The girl and a male camper reportedly took a moment behind the arts and crafts building to share a kiss, according to the suit.

According to the girl’s lawyer, Rosemarie Arnold, kissing is not against the rules at the camp.

 

But Arnold said the girl was publicly humiliated and expelled from the camp the next morning by the camp director, Sue Lein. Her parents were called and told to pick her up at the edge of camp, where she was escorted by an armed and uniformed police officer, Arnold said.

 

The relationship between the girl and boy “became the summer romance that most teens yearn for,” the lawsuit said.
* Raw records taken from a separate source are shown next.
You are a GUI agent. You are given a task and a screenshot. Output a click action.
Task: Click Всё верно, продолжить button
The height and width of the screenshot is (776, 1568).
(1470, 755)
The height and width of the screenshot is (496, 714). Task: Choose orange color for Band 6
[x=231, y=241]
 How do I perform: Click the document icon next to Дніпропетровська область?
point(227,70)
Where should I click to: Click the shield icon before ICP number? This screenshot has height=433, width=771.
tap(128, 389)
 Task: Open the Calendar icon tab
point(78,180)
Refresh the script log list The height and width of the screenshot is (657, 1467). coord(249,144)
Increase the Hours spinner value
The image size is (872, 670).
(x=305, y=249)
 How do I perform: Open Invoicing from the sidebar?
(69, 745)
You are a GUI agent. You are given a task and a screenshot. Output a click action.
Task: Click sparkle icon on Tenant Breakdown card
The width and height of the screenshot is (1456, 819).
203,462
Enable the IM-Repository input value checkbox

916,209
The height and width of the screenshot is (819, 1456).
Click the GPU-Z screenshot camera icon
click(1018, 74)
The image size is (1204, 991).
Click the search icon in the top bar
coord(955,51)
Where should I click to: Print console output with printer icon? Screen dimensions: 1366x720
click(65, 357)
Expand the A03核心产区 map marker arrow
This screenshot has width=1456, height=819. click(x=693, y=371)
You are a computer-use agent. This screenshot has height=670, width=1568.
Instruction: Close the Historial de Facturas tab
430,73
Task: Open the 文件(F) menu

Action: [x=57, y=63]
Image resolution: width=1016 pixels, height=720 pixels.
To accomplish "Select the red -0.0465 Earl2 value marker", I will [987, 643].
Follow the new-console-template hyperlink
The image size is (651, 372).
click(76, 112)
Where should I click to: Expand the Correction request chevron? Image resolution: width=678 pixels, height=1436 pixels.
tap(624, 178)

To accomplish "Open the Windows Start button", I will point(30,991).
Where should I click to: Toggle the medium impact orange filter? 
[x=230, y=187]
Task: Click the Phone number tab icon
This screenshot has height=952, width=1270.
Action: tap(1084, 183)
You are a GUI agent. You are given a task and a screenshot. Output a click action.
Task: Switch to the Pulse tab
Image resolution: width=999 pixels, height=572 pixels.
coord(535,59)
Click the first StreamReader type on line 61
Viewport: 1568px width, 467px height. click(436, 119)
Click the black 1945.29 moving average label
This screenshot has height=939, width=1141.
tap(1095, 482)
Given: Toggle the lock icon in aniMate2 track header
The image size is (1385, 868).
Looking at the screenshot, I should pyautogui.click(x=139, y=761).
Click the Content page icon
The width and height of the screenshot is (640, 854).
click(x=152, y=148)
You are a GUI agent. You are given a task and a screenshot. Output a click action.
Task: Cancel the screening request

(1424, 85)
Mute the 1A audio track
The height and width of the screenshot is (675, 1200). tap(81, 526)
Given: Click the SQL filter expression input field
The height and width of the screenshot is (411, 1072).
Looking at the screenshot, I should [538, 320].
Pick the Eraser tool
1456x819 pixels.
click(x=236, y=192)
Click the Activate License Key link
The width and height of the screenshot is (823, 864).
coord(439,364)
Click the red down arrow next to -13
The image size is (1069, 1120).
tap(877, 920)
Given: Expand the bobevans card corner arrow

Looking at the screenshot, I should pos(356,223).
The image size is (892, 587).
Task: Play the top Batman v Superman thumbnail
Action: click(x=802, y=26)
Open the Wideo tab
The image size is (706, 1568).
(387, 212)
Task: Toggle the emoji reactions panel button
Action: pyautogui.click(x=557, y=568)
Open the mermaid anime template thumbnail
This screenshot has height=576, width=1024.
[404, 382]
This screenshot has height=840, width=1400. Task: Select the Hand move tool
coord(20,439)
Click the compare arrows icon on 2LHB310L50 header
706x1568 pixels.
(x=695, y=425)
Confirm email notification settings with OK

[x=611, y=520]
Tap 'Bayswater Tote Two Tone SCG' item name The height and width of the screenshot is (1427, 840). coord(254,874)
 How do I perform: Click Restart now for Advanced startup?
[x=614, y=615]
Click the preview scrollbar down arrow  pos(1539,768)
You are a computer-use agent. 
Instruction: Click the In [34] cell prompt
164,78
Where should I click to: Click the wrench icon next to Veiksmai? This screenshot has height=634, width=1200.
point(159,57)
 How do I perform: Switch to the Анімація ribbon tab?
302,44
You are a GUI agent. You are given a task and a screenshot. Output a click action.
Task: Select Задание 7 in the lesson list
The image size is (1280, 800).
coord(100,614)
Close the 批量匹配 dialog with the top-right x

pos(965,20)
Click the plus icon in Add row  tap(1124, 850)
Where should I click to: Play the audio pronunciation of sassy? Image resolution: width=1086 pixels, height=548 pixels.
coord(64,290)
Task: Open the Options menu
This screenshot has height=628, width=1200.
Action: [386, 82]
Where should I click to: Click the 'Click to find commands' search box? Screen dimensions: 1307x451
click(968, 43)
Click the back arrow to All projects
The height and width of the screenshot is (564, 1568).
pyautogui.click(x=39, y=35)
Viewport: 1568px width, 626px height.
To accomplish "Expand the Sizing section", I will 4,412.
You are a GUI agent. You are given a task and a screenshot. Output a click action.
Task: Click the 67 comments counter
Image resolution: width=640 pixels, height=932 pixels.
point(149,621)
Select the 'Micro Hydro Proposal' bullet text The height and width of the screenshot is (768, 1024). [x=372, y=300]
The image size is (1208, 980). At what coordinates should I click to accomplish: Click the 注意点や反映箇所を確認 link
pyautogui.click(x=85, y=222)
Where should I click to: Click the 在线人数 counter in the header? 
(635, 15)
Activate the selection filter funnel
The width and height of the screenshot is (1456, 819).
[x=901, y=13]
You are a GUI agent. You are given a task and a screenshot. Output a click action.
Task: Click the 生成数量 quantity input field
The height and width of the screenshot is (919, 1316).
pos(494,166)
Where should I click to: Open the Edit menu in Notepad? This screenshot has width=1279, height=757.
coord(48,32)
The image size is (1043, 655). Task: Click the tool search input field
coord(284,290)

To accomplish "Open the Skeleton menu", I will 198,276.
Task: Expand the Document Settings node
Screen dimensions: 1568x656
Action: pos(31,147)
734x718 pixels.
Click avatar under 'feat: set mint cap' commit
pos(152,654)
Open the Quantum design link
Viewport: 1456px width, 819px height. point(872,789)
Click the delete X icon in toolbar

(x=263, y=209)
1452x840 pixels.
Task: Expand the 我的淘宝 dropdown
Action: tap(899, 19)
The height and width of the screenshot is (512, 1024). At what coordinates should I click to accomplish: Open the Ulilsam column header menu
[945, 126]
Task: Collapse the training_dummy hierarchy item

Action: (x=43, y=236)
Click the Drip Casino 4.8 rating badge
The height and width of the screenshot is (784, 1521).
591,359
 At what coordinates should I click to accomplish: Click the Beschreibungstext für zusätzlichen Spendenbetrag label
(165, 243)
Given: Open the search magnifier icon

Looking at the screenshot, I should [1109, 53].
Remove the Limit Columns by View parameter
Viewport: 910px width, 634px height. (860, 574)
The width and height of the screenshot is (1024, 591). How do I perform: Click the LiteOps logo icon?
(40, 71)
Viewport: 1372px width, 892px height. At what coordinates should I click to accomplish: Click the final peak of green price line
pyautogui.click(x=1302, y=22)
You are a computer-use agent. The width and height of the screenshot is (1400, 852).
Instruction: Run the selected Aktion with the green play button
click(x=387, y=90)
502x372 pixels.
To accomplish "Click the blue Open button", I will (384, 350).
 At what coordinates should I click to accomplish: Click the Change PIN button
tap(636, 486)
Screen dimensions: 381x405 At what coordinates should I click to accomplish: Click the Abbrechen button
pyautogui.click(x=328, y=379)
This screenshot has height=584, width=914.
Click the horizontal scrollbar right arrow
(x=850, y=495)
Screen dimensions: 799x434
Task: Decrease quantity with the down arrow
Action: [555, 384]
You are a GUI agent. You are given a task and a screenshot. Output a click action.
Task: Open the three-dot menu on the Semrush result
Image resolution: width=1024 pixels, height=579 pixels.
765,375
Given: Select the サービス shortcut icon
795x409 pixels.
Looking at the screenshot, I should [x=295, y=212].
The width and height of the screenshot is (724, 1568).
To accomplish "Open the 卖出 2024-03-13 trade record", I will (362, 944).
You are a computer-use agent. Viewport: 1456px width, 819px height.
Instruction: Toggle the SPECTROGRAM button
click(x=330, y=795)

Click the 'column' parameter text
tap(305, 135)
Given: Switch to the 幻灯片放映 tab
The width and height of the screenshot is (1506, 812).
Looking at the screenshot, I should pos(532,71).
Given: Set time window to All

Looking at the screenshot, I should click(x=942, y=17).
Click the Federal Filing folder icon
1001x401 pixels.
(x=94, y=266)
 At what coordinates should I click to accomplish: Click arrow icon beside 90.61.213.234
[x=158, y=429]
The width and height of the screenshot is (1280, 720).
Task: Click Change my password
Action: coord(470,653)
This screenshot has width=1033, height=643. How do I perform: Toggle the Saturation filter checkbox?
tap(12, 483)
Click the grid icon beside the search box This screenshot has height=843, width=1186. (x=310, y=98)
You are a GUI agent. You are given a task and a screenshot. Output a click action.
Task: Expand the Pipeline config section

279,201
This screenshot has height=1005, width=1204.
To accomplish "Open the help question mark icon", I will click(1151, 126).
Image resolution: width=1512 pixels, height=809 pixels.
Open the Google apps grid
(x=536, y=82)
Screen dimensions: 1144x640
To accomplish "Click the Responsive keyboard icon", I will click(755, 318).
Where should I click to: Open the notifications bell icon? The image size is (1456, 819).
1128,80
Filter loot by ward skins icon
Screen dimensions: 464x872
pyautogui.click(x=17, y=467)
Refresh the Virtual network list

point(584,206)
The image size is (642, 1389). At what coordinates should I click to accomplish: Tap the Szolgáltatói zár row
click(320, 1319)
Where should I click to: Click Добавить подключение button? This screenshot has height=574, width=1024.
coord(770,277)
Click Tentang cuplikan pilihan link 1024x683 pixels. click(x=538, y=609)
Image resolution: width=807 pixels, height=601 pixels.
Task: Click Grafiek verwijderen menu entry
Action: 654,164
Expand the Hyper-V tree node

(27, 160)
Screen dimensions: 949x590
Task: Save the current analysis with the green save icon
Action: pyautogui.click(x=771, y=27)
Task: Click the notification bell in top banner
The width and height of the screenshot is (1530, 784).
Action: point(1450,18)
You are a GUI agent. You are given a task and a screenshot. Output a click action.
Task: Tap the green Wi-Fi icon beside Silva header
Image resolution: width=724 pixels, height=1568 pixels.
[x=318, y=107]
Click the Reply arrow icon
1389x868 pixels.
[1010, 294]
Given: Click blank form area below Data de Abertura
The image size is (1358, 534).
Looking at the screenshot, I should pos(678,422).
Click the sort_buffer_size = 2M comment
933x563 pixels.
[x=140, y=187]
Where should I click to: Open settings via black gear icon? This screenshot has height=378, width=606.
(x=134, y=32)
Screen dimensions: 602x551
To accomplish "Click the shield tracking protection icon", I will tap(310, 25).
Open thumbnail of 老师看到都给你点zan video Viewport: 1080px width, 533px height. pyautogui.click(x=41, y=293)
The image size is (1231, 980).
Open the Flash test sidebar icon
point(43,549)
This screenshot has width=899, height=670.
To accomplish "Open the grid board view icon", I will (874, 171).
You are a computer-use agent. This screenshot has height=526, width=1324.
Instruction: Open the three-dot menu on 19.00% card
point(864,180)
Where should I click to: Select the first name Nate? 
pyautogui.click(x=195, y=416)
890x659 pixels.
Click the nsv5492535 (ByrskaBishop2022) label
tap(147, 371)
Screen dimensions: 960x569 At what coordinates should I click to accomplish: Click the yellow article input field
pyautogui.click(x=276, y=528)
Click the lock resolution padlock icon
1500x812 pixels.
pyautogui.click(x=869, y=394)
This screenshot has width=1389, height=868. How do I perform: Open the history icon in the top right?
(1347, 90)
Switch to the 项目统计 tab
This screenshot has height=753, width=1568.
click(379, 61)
“This summer romance made plaintiff Jane, a child of divorced parents who suffers from anxiety, obsessive compulsive disorder and treats with a psychiatrist and medications, and who always felt insecure and inferior to her peers, feel confident and beautiful for the very first time in her life,” the lawsuit said.

Male counselors at the camp had encouraged the boy to kiss the girl, according to the lawsuit. A camp handbook does not prohibit kissing, the suit said.

The lawsuit seeks more than $600,000 in damages, alleging negligent infliction of emotional distress, defamation and other claims.

Neither the girl nor her parents are named in the suit. The boy was also kicked out of camp.

Sue Lein, the camp director, declined to comment.